The Soviet response, he said, would follow two reinforcing tracks: to "broaden interaction with all those who hold dear peace on earth" and "tirelessly strengthen the defenses of our own country . . ."
The goals announced by Brezhnev were decisions of the collective leadership, shared by Andropov and other Politburo members who acquired increasing weight in decision-making during the last five years as Brezhnev's health deteriorated. They now become Andropov's objectives.
What is expected to follow is a more imaginative effort by the new Soviet leadership to exploit divisions between the United States and its allies and other nations leaning toward Washington, to force a change in American policy or to frustrate it.
The interval for obligatory diplomatic courtesies between adversary nations that follows the death of a national leader has been very brief. Both superpowers recognize they are in an accelerated rivalry that will test their propaganda ingenuity as much as their diplomatic skills, and the most volatile issue between them is their nuclear competition.
Behind many of the positioning statements coming from Moscow and Washington is equal awareness of an especially formidable deadline facing both: the end of 1983.

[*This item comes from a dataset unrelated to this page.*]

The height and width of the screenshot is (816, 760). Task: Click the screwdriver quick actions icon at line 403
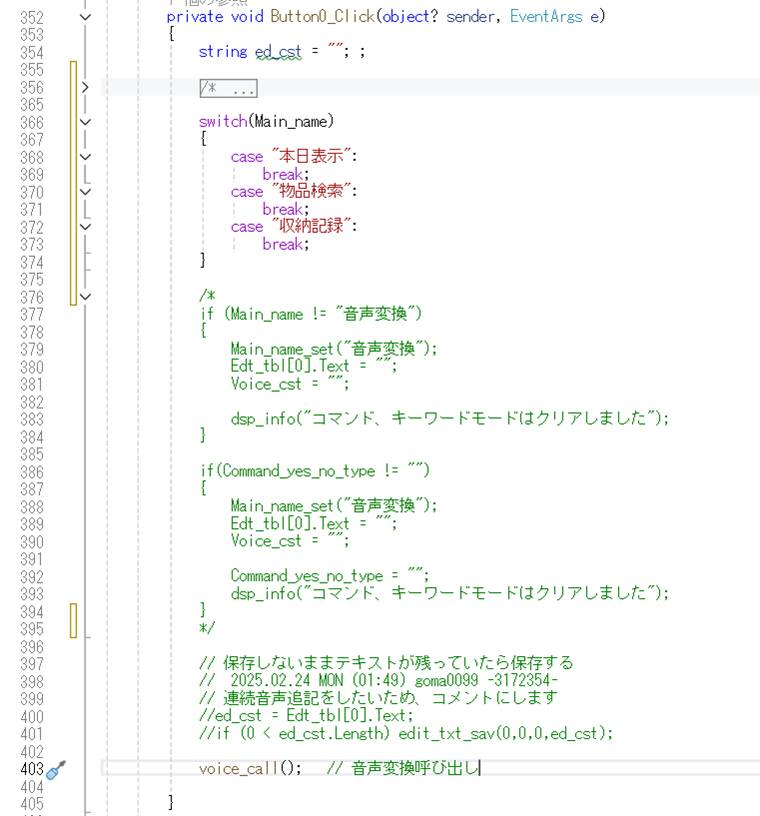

At that point, without an agreement to curb U.S.-Soviet nuclear weapons, the United States and its Western European allies are committed to deploy in Europe an array of Pershing II and cruise missiles that would make the Soviet Union newly vulnerable to sudden attack.
To the Kremlin this represents an ominous, hair-trigger change in the nuclear strategic balance, plus an escalation in the arms race. To the allied governments, it is only countering a Soviet threat from recently installed SS20 missiles targeted on Western Europe.
A double set of U.S.-Soviet negotiations is under way in Geneva to try limiting intercontinental and medium-range nuclear missiles. However, there is no prospect that they will produce an agreement by the end of 1983, without profound changes in the two sides' polarized bargaining demands.
The Andropov leadership, therefore, must decide at a relatively early stage whether to risk an attempt to reach a compromise with the Reagan administration in the arms race. That would require at least some alteration in Soviet defense strategy.
Any significant change in that strategy would appear to assure a profound dispute with Soviet military commanders -- which Soviet premier Nikita Khrushchev once ventured and ultimately had to abandon.
Andropov's obvious alternative would be to gamble that the Soviet Union can raise the nuclear alarm across Europe and the United States to a level that will compel the United States to drop or alter its own deployment plans.
On past performance, that would be the course the Soviets would be most inclined to take, at least until persuaded that the effort is hopeless.
The sagacity and resourcefuless of the former leader of the KGB, as well as his reputed knowledge of western strengths and weaknesses, are likely to be severely plumbed in either event, along with all the capacities of the Reagan administration.
The administration has been at its weakest in maintaining cohesion in the western alliance on central issues in East-West rivalry, ranging from nuclear strategy to trade with the Soviet bloc.
Only after considerable damage to allied interests did the Reagan administration calm the initial storm of public alarm in Europe it unwittingly created in 1981 over its nuclear war-fighting strategy. With its penchant for implying that all opposition to its nuclear policies serves Soviet interests, however, the administration still runs the risk of alienating many Americans as well as Europeans as this issue is reheated.
Secretary of State George P. Shultz, in turn, has succeeded to a degree in bridging the gaping differences between the United States and its allies on trade with the Soviet Union, although this dispute is by no means fully resolved.
Only two weeks ago, before Brezhnev's death, Shultz and other senior administration officials were operating on the premise that Soviet-American relations were stalled in immobility and could be scaled down on the administration's order of urgent priorities. Obviously that is no longer the case.